After a busy 5-truck day last week, involving plumbing and an amazing amount of window hardware, our Amish carpentry crew pulled the plastic coverings off the windows, and we had our first night’s sleep in the cabin. We are still waiting on some plumbing fixtures and shower doors, but at least we’ve got a working trio of toilet, sink, and shower in the downstairs bathroom. After a noisy startup, our old washer and dryer have settled into their new Ohio home and have been busy cleaning tractor mud from my one pair of work jeans. Other than a balky dishwasher, another transplant from Virginia, the kitchen is operational.
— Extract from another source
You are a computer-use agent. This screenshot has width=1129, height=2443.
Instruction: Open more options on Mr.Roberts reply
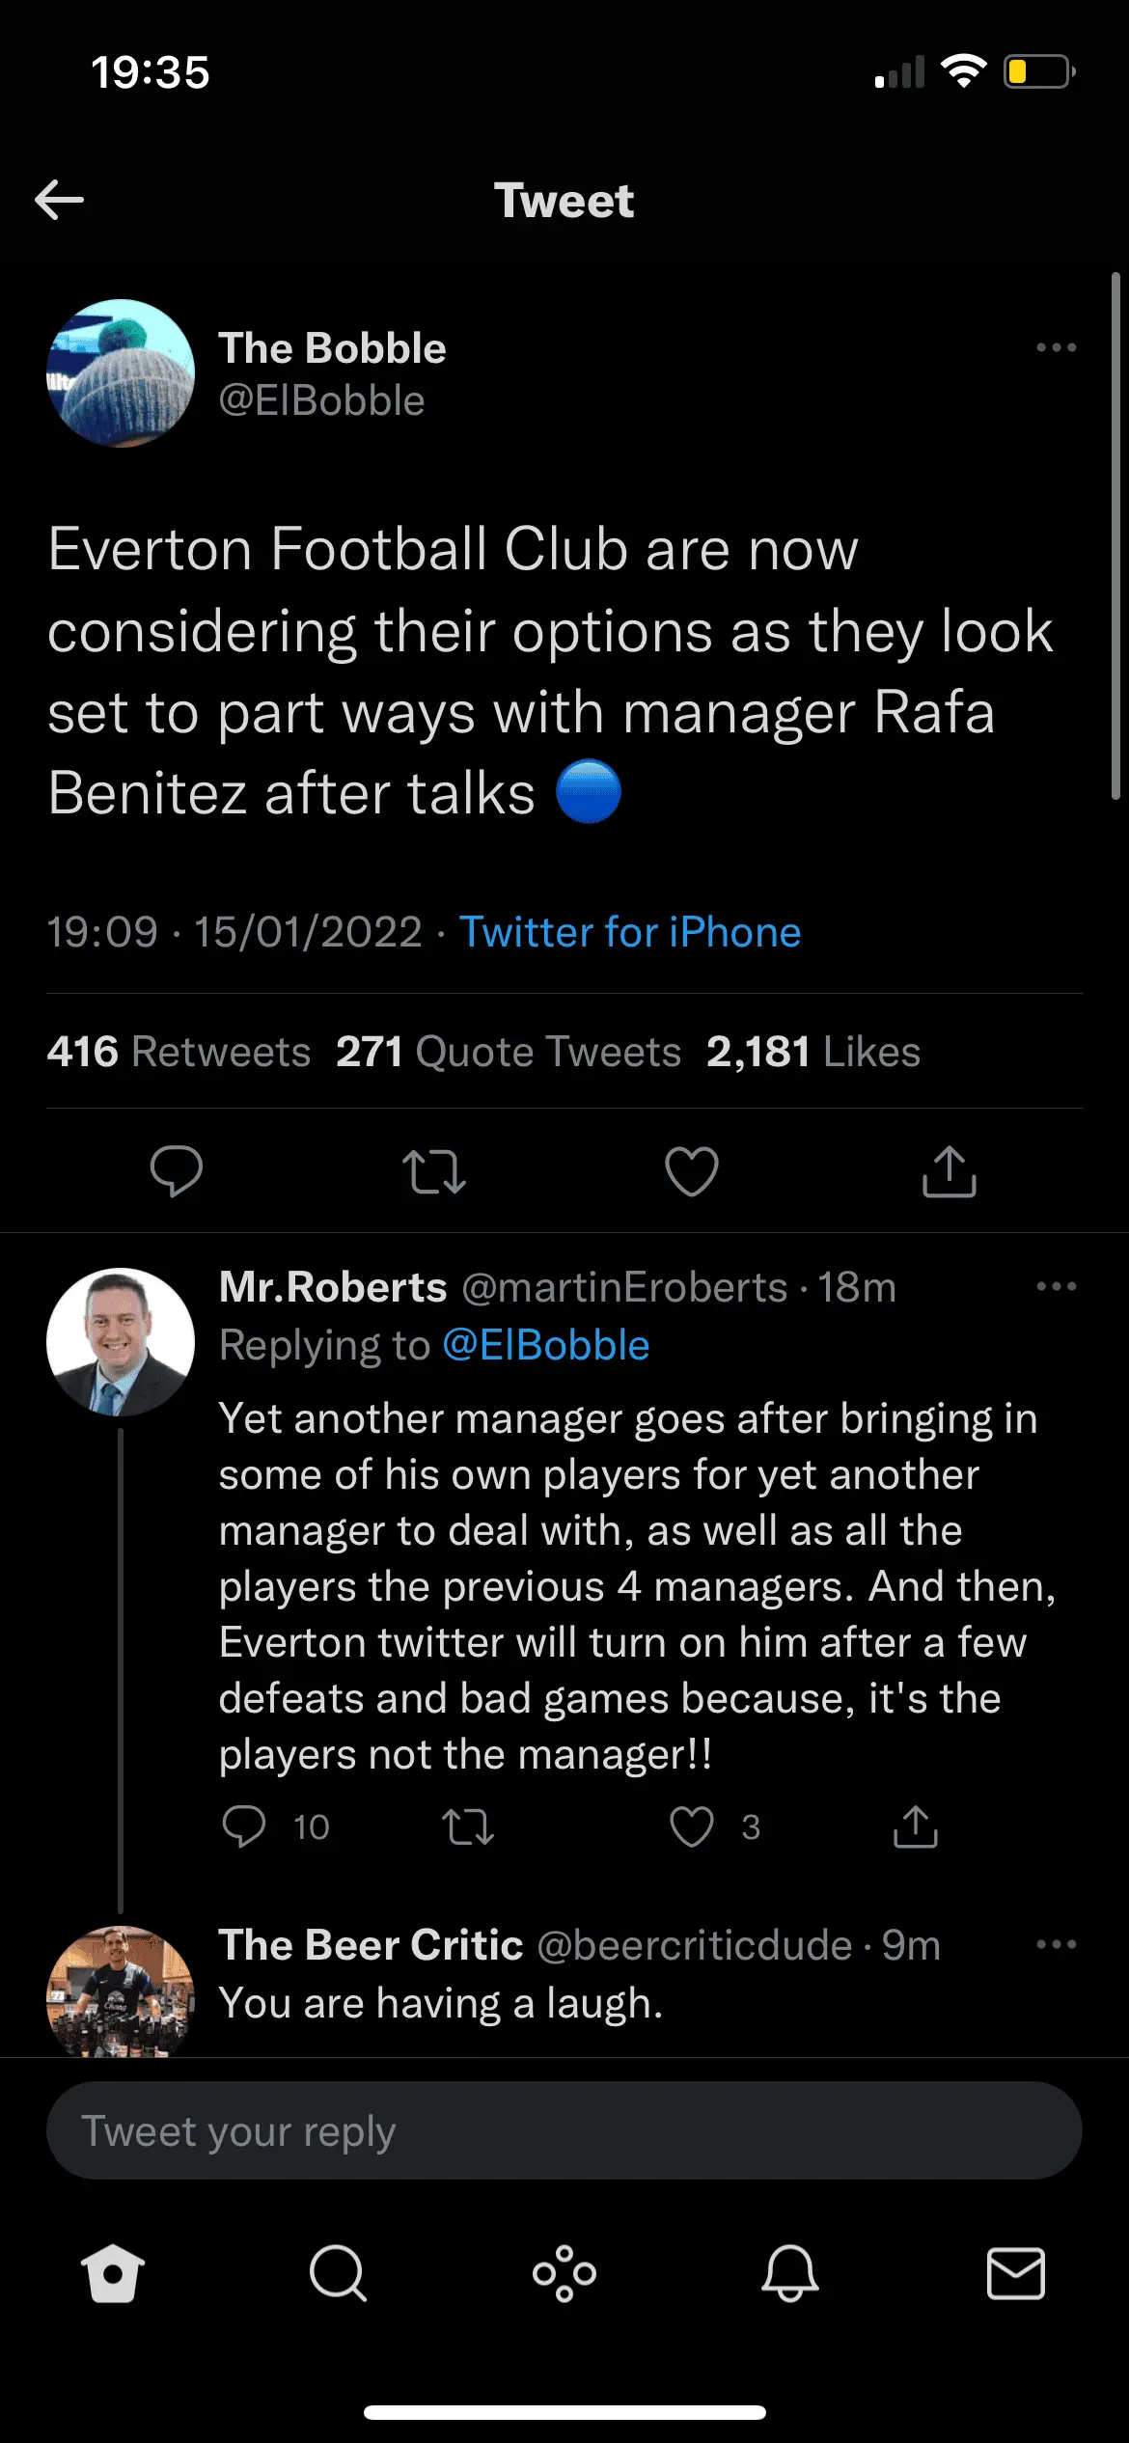pos(1056,1286)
Elizabeth has done an amazing amount of cleaning, unpacking, and nesting. Days of sweeping, vacuuming and scrubbing, including hiring a pair of women with mops for a day, and putting my mom to work on a couple shower stalls, has mostly removed the thin, and sometimes thick, veneer of construction dust, mounds of glop, and piles of wire trimming. One week ago, it was an empty building, full of cardboard boxes and dirt. Now it feels like a home.
A new place requires a huge amount of screwing. I mounted a couple of poplar 1x3s to the utility room wall (without breaking any cement screws this time), and after trimming it to size, attached a pegboard. Then I hung up a paper towel holder in one of the relatively few gypsum walls. There still seems to be an infinite queue of towel racks, toilet paper rolls, mirrors, lights, and electrical plates that needs to be hung, so I’ve got lots of drilling and screwing to look forward to. At least the plates already have holes.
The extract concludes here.